European Journal of Neurology 2014, 21: 1249–1250

doi:10.1111/ene.12457

EDITORIAL

Using electrographic sleep elements to determine outcome of critically ill patients with acute encephalopathy

See paper by Sutter et al. on page 1268. Acute encephalopathy represents a major concern for the management of critically ill patients in the intensive care unit (ICU), as associated mortality is as high as 35% [1] and 70% of survivors have cognitive impairment when tested a year later [2]. Sedative medications in mechanically ventilated patients, underlying neurological disease and greater illness severity are risk factors for acute encephalopathy during the ICU stay. The prevalence of acute encephalopathy in ICU patients has been estimated to be 15%–80% [3] and suggests that acute encephalopathy is under-diagnosed. Recognition of acute encephalopathy is based on the use of clinical scales and scoring methods. However, some authors have proposed electroencephalograms (EEGs) as a useful bedside tool offering diagnostic and prognostic value. Electrographic patterns suggestive of acute encephalopathy are characterized by slowing of background frequencies (theta, theta/delta or delta activity), variably associated with triphasic waves or frontal intermittent rhythmic delta activity. Severe sleep disturbances are another important source of concern in the ICU setting. Twenty-fourhour polysomnography demonstrated that only a minority of patients effectively experience normal sleep. Conversely, atypical sleep, defined by the absence of K-complexes and sleep spindles, has been reported in 28%–85% of cases [4,5]. Risk factors for sleep disturbances clearly overlap with those of acute encephalopathy. These include intrinsic factors, such as illness severity, and extrinsic factors directly linked with the ICU environment and the loss of circadian rhythm (noise, light, sedative and opioid medications, nursing interventions). These findings suggest a relationship between sleep disturbances in ICU patients and acute encephalopathy occurrence, but the causal relationship on outcome remains uncertain.

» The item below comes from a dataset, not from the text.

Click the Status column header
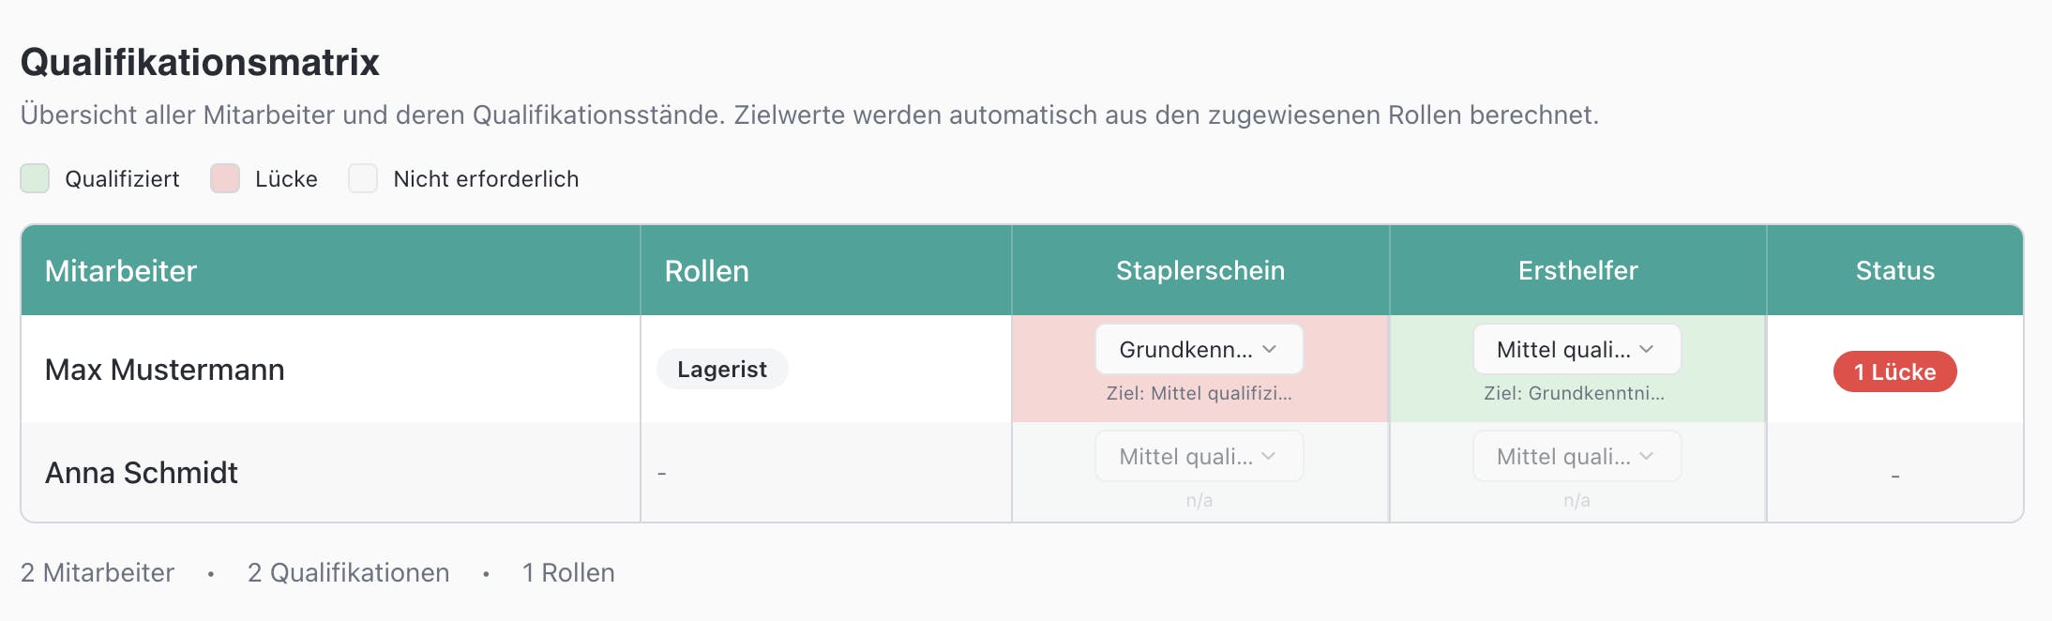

In this issue of the journal Sutter et al. [6] report a study of the association of EEG sleep potentials on outcome of encephalopathic ICU patients. The paper has the usual limitations of single-centered, retrospective studies. Their analysis of sleep elements was based on intermittent EEGs whereas polysomnography over 24 h is the gold standard. Thus, we cannot be certain

© 2014 The Author(s) European Journal of Neurology © 2014 EAN

of the absence of sleep elements during the whole 24 h. Furthermore, the diagnosis of acute encephalopathy was retained in the presence of EEG patterns of encephalopathy even though 18% of patients received sedative medications during or 24 h prior to EEG. However, we have to note that adequate statistical efforts were made by the authors to minimize this potential bias. Taking the above into consideration, the prognostic value of the paper by Sutter et al. [6] is confirmatory of other studies that showed a similar improved survival and neurological grade when sleep potentials were present in patients with impaired consciousness from various etiologies [7]. Sutter et al. [6] used logistic regression analysis to determine those sleep potentials that had the strongest statistical association with outcome. Only K-complexes proved to be significantly associated with good outcome in patients without structural brain lesions. If we accept the results of Sutter et al. [6] it seems unlikely that sleep itself conferred the beneficial outcome; it is more probable that K-complexes reflect a higher level of functioning, integrated brain function. K-complexes consist of a brief negative high-voltage peak, the highest potential in normal EEGs, followed by a positive wave and then a final negative peak. They are often, but not always, followed by sleep spindles. Although K-complexes occur spontaneously they can be triggered by various stimuli. Human and animal studies have shown that the K-complex is widespread over the cortex, with frontal predominance, and is generated in its superficial layers. Functional magnetic resonance has shown that K-complexes are part of a physiological ‘sleep network’ including the thalamus, superior temporal lobes, paracentral gyri and medial portions of the occipital, parietal and frontal lobes [8]. Thus, the demonstration of the equivalent of functioning brain networks is a relatively favorable prognostic feature, as is being increasingly recognized.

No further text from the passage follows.